BIOTECTONICS at The Ontario Science Centre
In this age of pandemics, we see panic and fear of infectious disease increasingly defining modern society. The cultural and social worlds we inhabit are being transformed in unexpected, and often, uncontrollable ways. Microbes, the oldest forms of life on earth, terrify us: an invisible invader with the possibility of contaminating our cellular lives. Yet all of us are biological hosts, housing a vast and thriving community of micro-organisms. Coexisting within us symbiotically, microbes mostly do us no harm. It is those ‘other’ microbes, the ones that cross over from insects or animals or different ecologies, that artfully become pathogenic, causing illness, or even death, escalating our fear and terror.
Biotectonics is an installation of over 1500 petri dishes that concentrates hundreds of digital images of halobacteria into a large flowing stream, surrounded by a sea of white crystallized salt. Located in the intersection between art and science, Biotectonics is an installation of salt crystals and digital microscopy images. It attempts to mitigate the current climate of fear by presenting the paradoxical beauty of microbes that live in us, on us, and around us. The images were taken through my microscope of the live cultured naturally pink-to-red coloured Halobacterium sp.
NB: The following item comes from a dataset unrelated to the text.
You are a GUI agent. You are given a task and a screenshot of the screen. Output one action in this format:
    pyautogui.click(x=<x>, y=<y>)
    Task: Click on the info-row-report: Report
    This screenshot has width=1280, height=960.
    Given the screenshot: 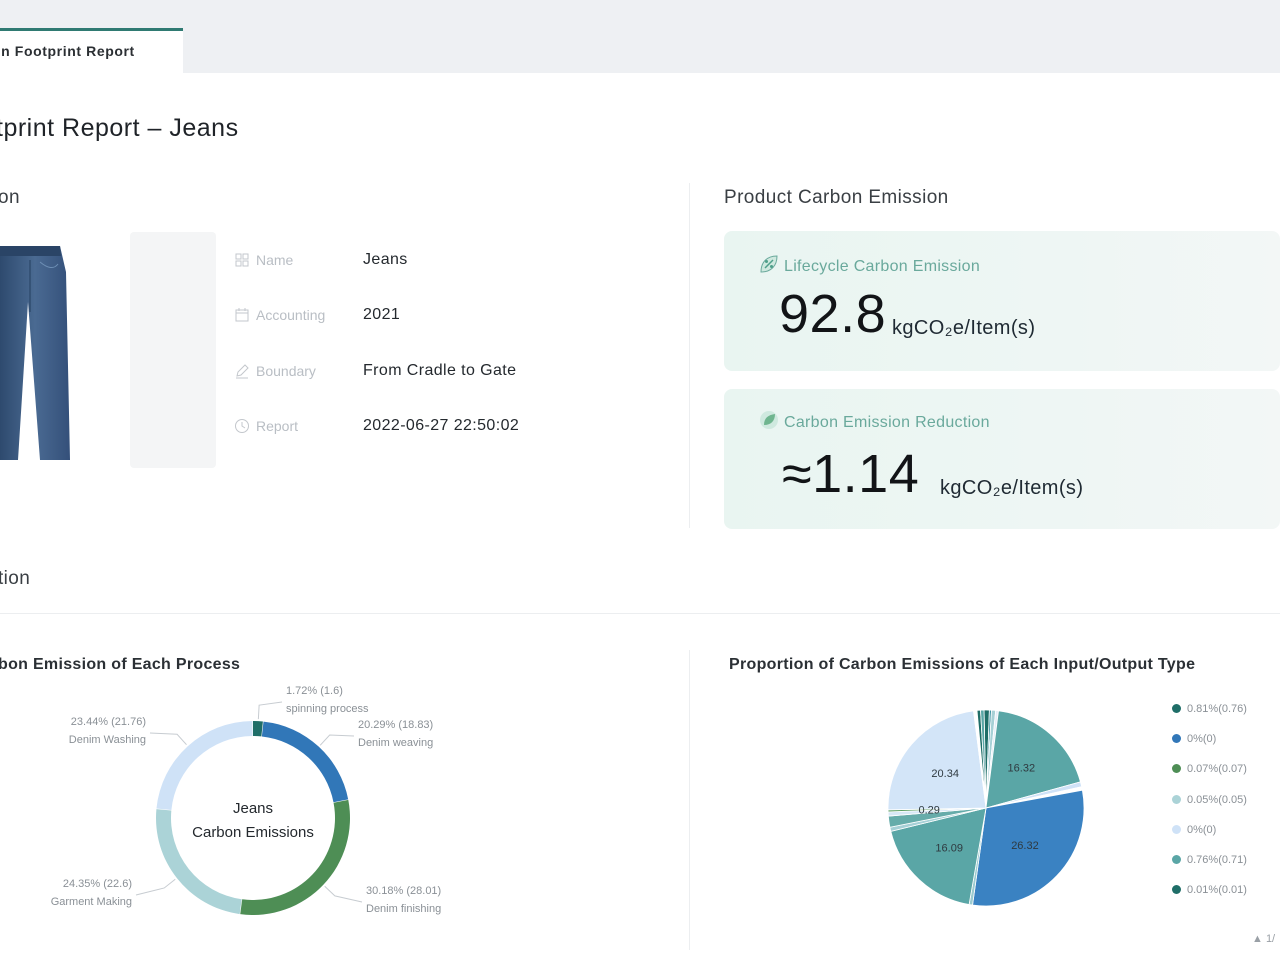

NRC-1. Halobacteria is an ancient and non-pathogenic bacterium that lives only in a high salt environment. If you have eaten shrimp, you have also ingested halobacteria. If you have seen flamingos, this is why they are pink. I also grew the delicate salt crystals in the hundreds of petri dishes that make up the rest of the piece.
Biotectonics was created in 2009 with a grant from the Canada Council for the Arts. It was first exhibited in the Red Head Gallery in 2010 and then in the Ontario Science Centre's Hot Zone from the fall of 2014 to spring of 2015.